I have also been thinking lately a lot about the 'online image'. I read many blogs, mostly of artsy people that I don't know. Their work and lives inspire me in my artsy stuff. Most of these blogs have beautiful photographs and inspiring writings. Children running through a forest with the most gorgeous handmade dresses and playing with beautiful wooden toys. I am drawn to a life like that. I can't help though, wondering if their lives are really like that. I mean it really is easy to create an image of myself on here as I want to. I can take photos of my children when I am doing some inspiring activities with them and a little help from the photoshop. It's easy for me to mislead you to think that I am this super mom that does all these creative things with them. It's an easy trap for any of us. But I desire to be real. I desire to be "what you see is what you get". Nothing more, nothing less. I am a woman who struggle in my day to day stuff. I get impatient with my kids. Somedays, I wake up thinking where along the way have I lost myself? I look in the mirror and see an empty shell not recognizing what I see.

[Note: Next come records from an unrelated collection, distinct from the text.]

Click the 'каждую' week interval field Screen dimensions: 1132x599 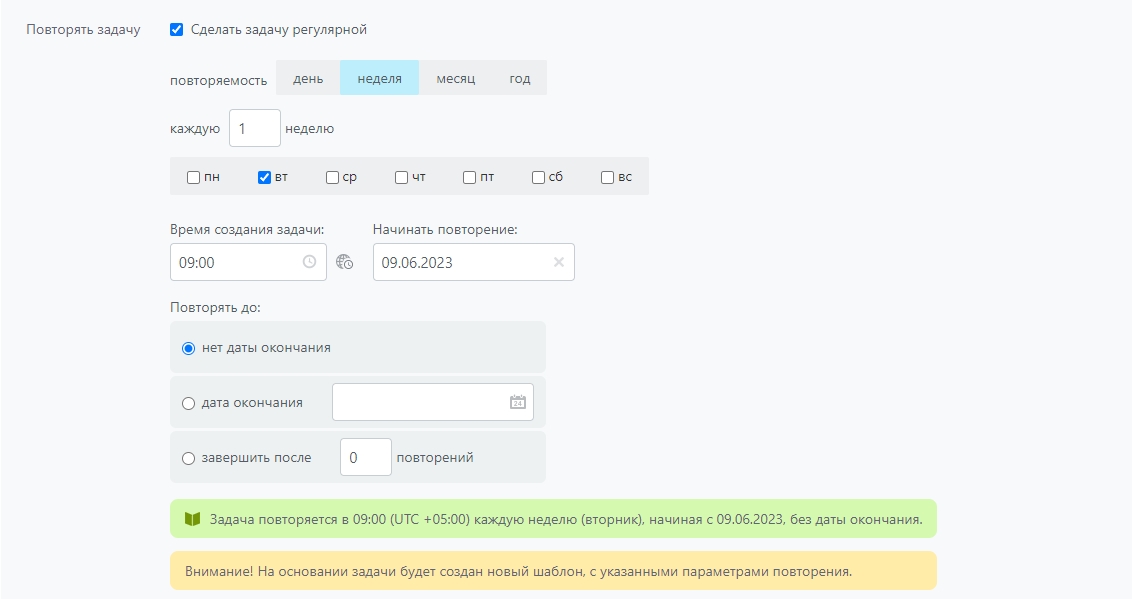coord(254,128)
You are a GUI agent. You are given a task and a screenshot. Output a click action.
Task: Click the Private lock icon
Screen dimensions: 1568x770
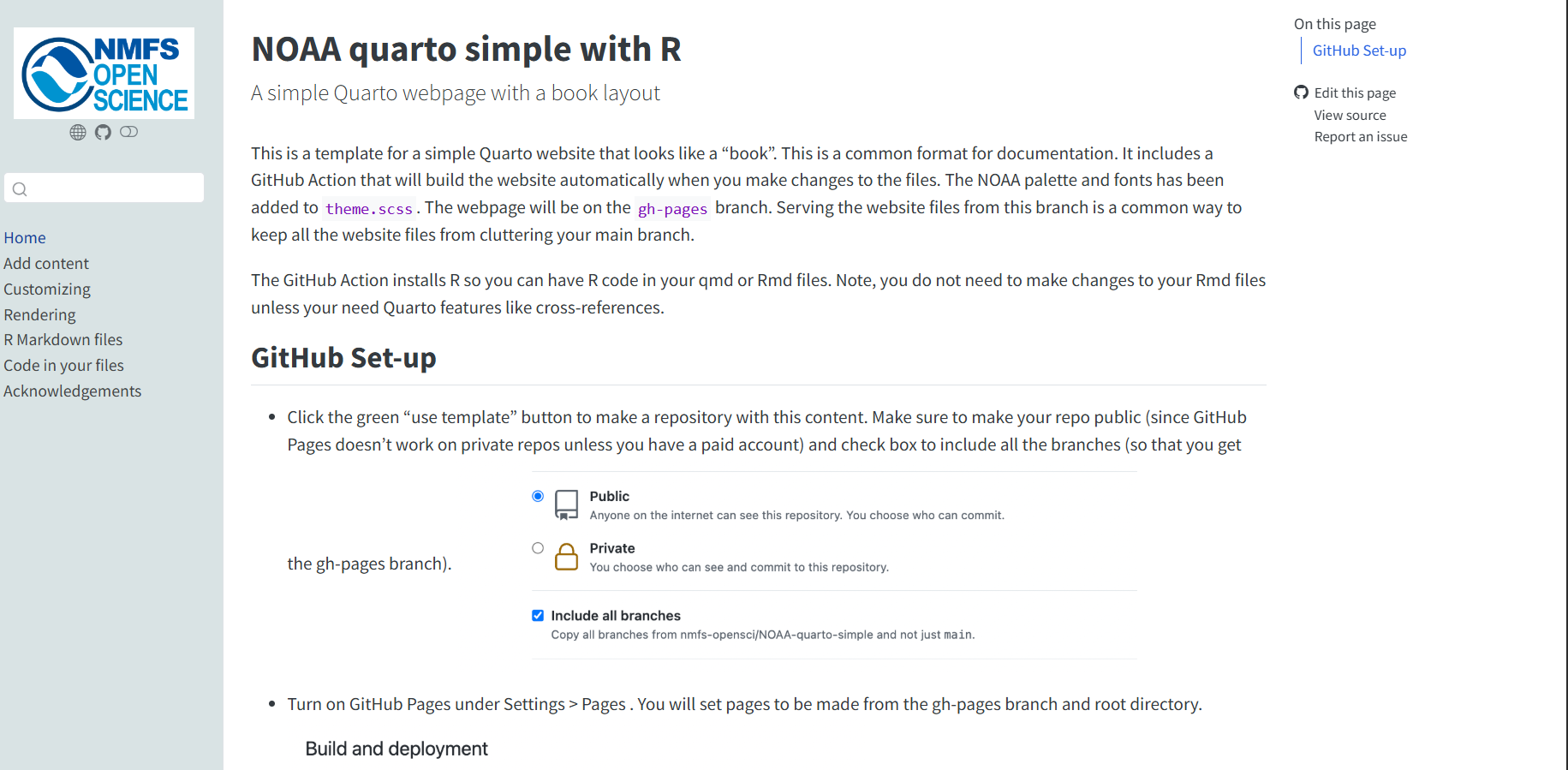(x=566, y=557)
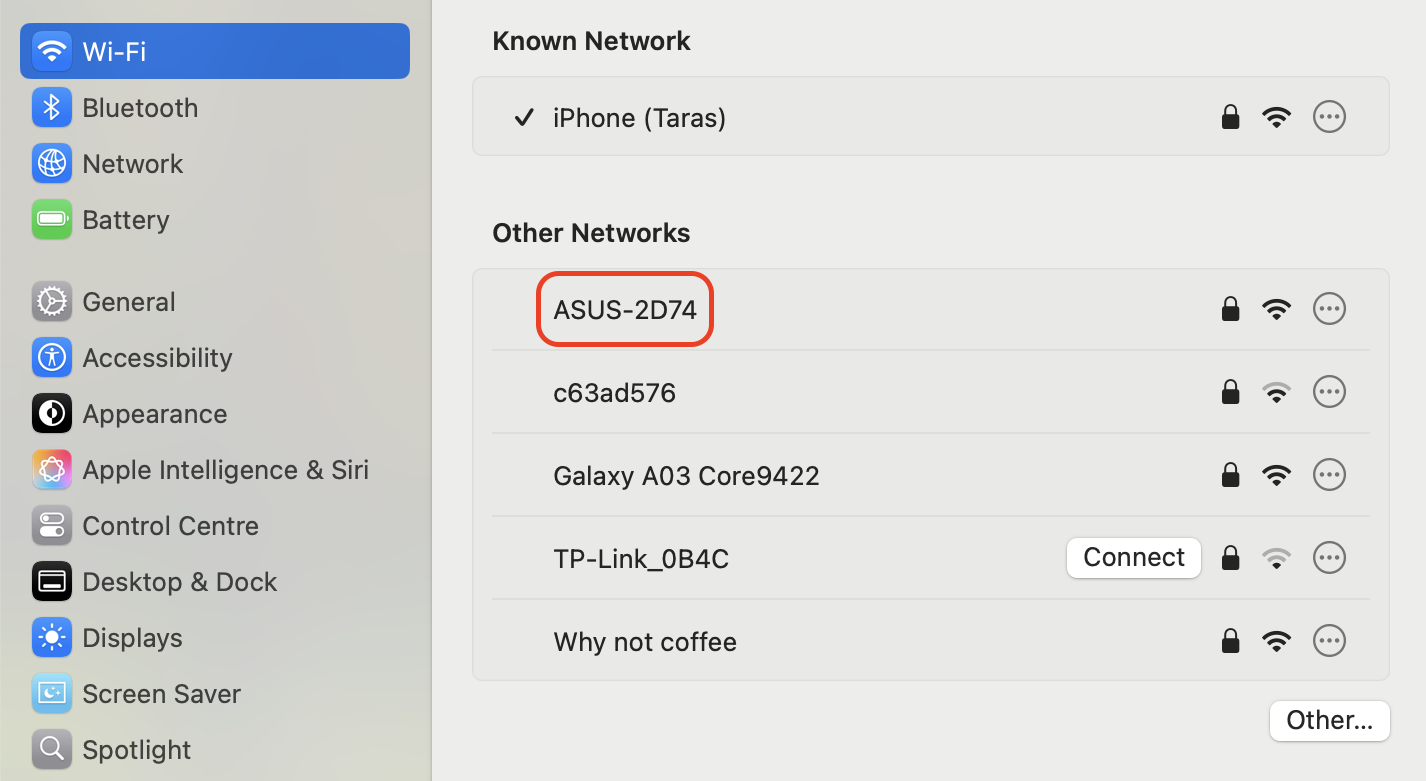Open more options for Galaxy A03 Core9422
1426x781 pixels.
[x=1329, y=474]

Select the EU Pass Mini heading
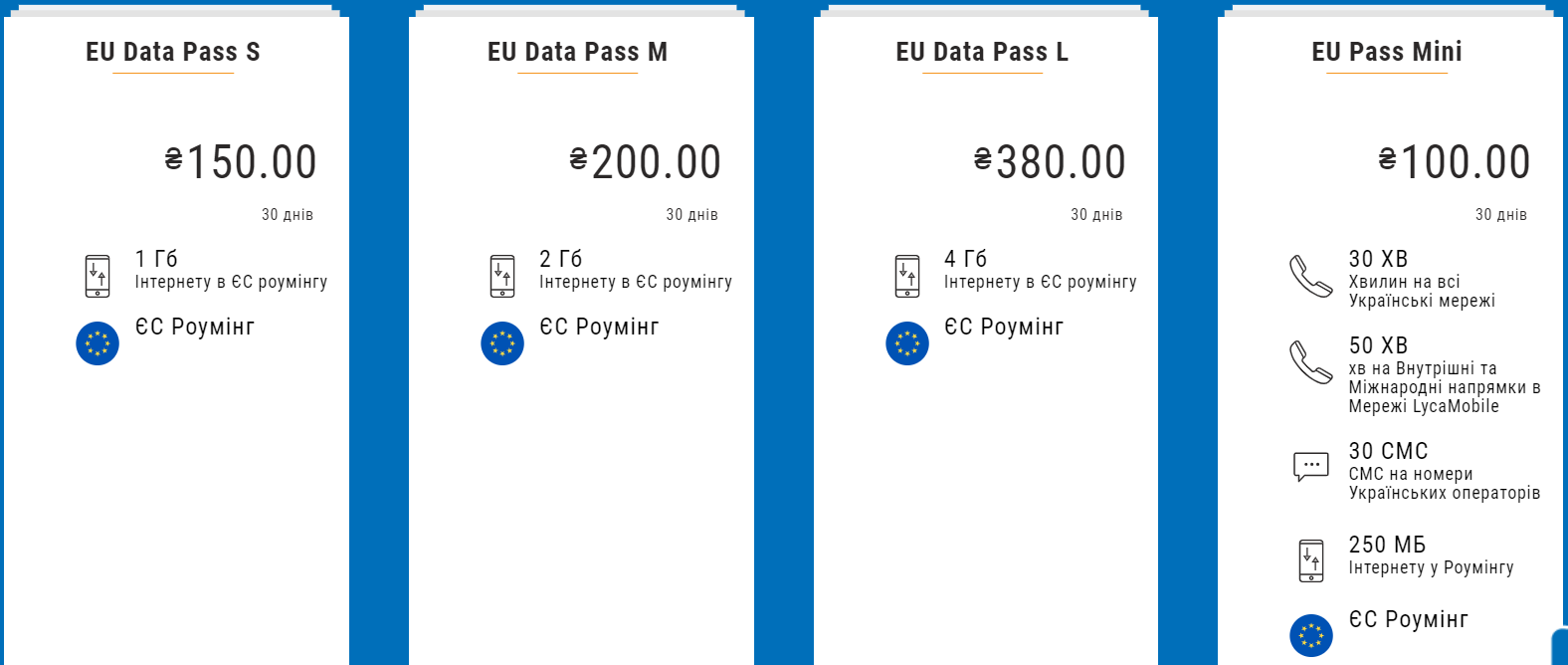(x=1387, y=52)
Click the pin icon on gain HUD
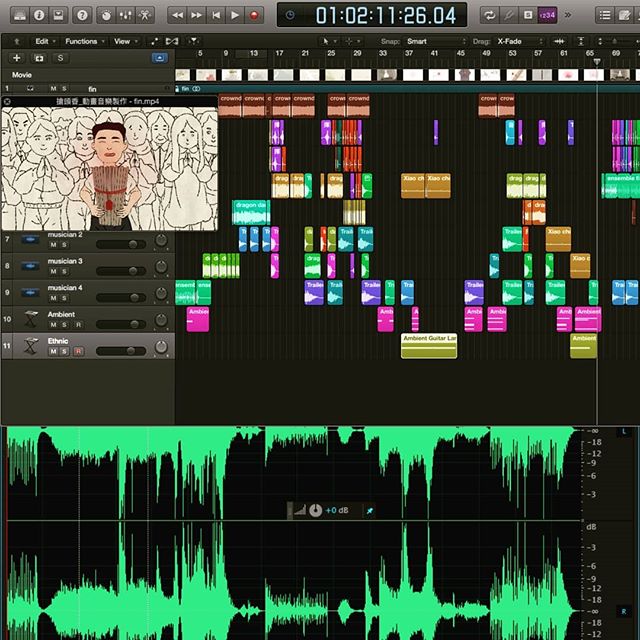 (369, 510)
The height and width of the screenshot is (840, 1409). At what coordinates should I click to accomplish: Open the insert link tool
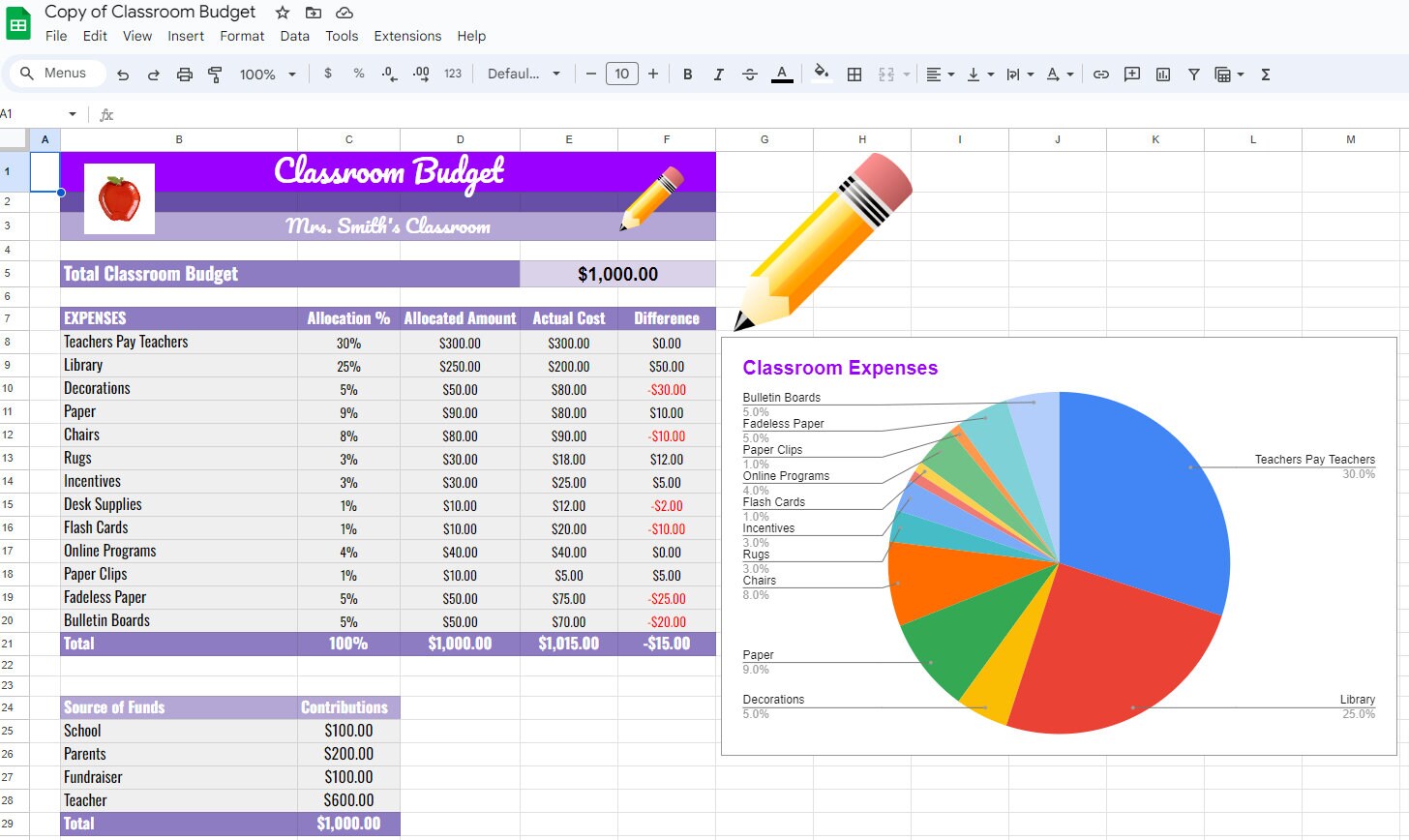[x=1100, y=74]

I am trying to recognize that weaknesses and mistakes are okay. I need to make that into something tangible so I can use them as fuel or even the inspiration to reach something greater and wonderful. When I regret what I said to my kids or how I treated them, I must acknowledge that to move forward.
I am writing all of this to say I am going to write more often of boring stuff on here. It's going to be more like a journal. I may even pretend that I don't have an audience. There, that was long and well, ....boring.